Repeat word for word the records from the line with "Click the arrow" to the line with "click(x=614, y=243)", including both of those lines.

▸ **Working data**

---*---

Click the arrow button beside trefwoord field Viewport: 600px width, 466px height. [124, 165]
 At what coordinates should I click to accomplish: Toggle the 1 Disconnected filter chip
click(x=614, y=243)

---*---

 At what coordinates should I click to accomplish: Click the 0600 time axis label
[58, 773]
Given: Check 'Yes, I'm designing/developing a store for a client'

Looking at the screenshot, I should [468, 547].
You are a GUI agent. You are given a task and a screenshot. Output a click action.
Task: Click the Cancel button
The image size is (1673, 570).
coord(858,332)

---*---

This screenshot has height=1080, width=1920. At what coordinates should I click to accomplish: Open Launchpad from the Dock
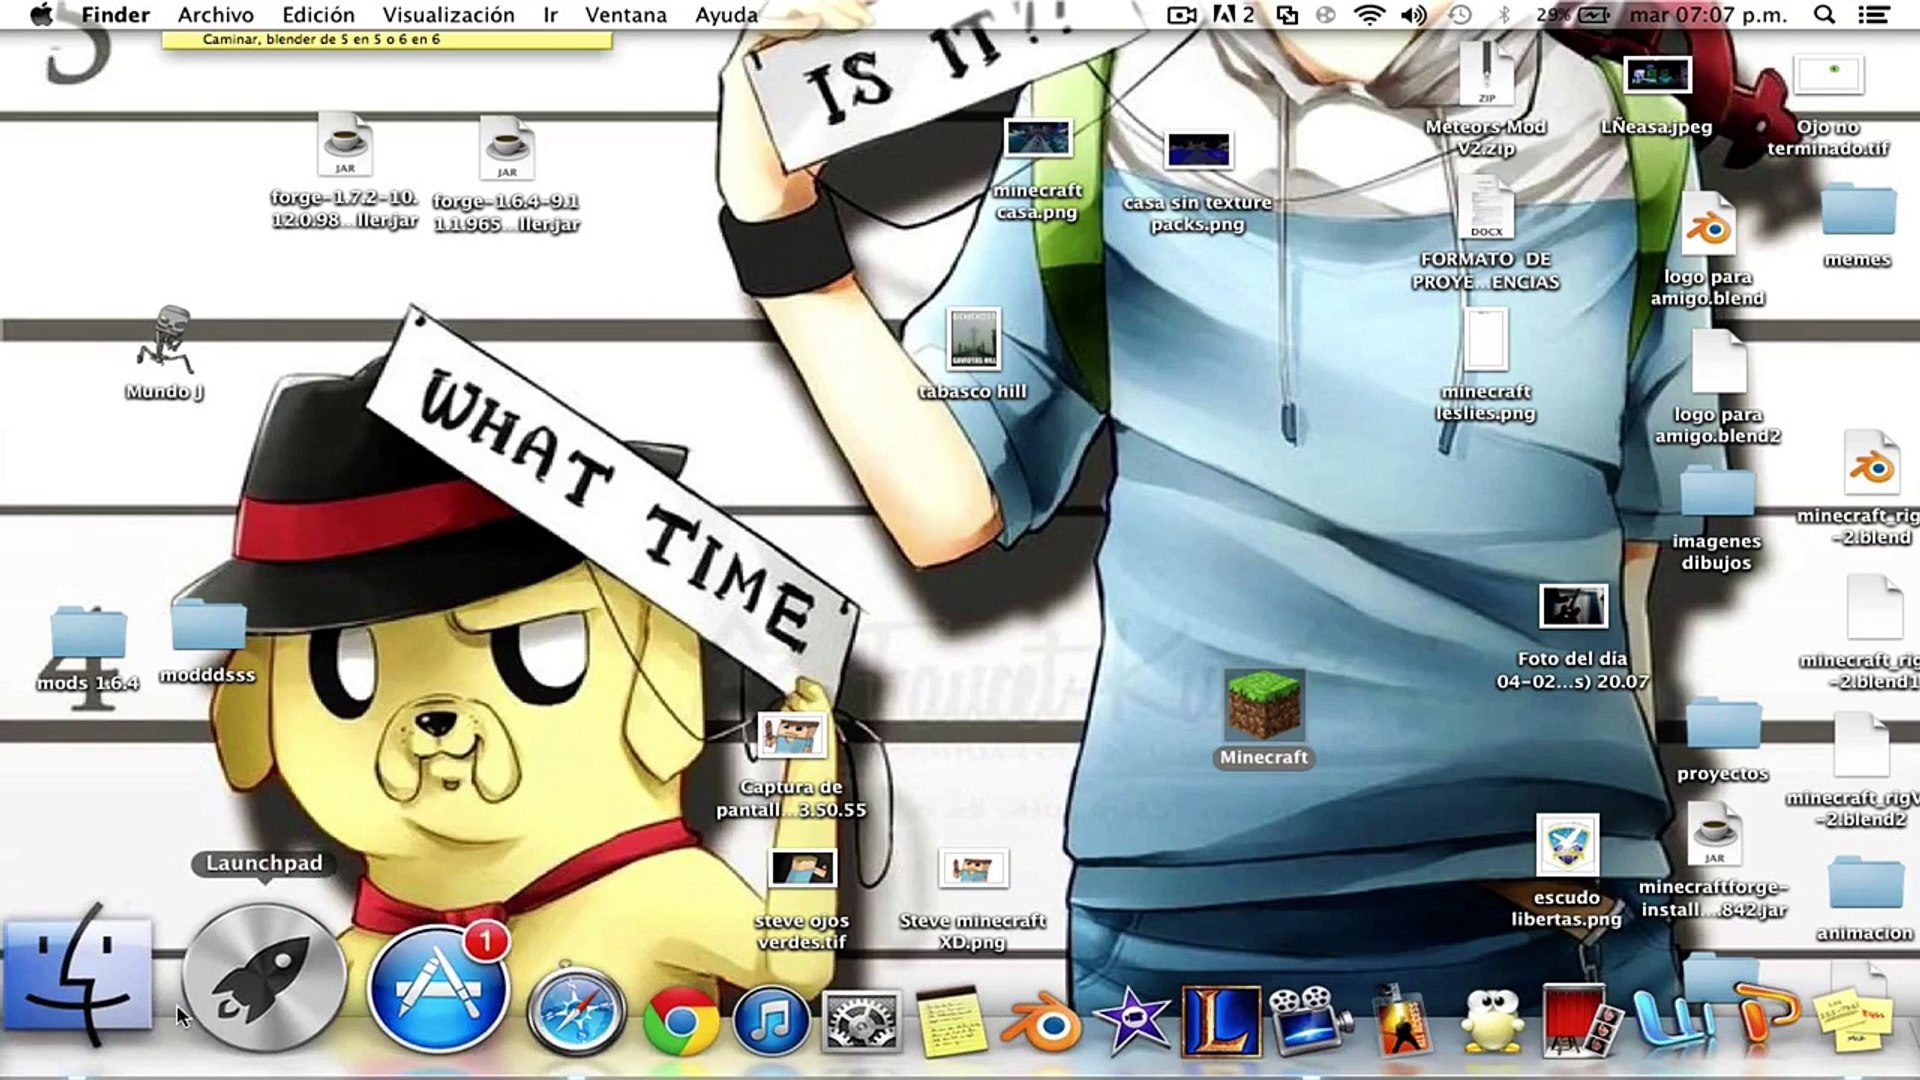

---*---

▸ **In response**
Click the arrow button beside trefwoord field Viewport: 600px width, 466px height. [124, 165]
 At what coordinates should I click to accomplish: Toggle the 1 Disconnected filter chip
click(x=614, y=243)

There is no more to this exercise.